Data formats
This page documents the data formats consumed and produced by PETGEM: the
text and HDF5 inputs read by utils/preprocess.py, the unified input bundle
it writes, and the responses file written by the kernel. All HDF5 files use the
PETSc/h5py layout; the Python helpers
petgem.readBundle and petgem.readResponses provide convenient readers.

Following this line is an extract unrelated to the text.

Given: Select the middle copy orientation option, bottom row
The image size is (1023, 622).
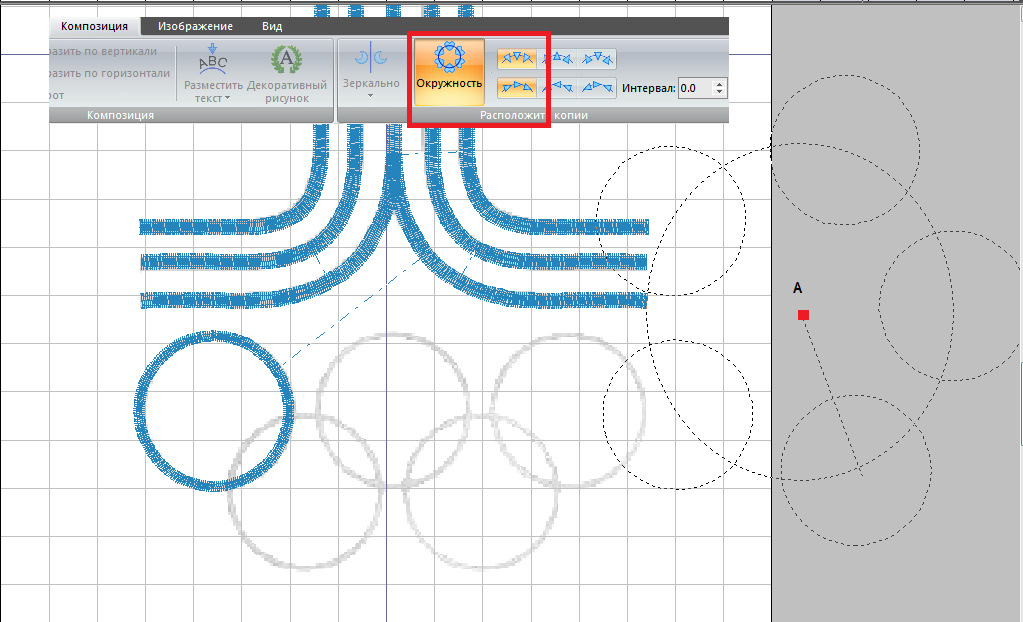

Conductivity table (sigmas.txt)
A whitespace-delimited text table of per-material conductivity, passed via
-sigma_file (relative to -case_dir). The row index is the 0-based
material id. For a Gmsh mesh this maps to the physical group as
material_id = gmsh:physical - 1; for a VTK mesh the distinct cell-data
region codes are mapped to rows in ascending order (row i = i-th
smallest code). See Mesh generation for the per-format mapping. # comments
and blank lines are allowed (commas are also accepted, so legacy
comma-separated tables still load).
# sigma_x sigma_y sigma_z [fixed]
0.1 0.1 0.1 1 # material 0 - held fixed during inversion (e.g. air)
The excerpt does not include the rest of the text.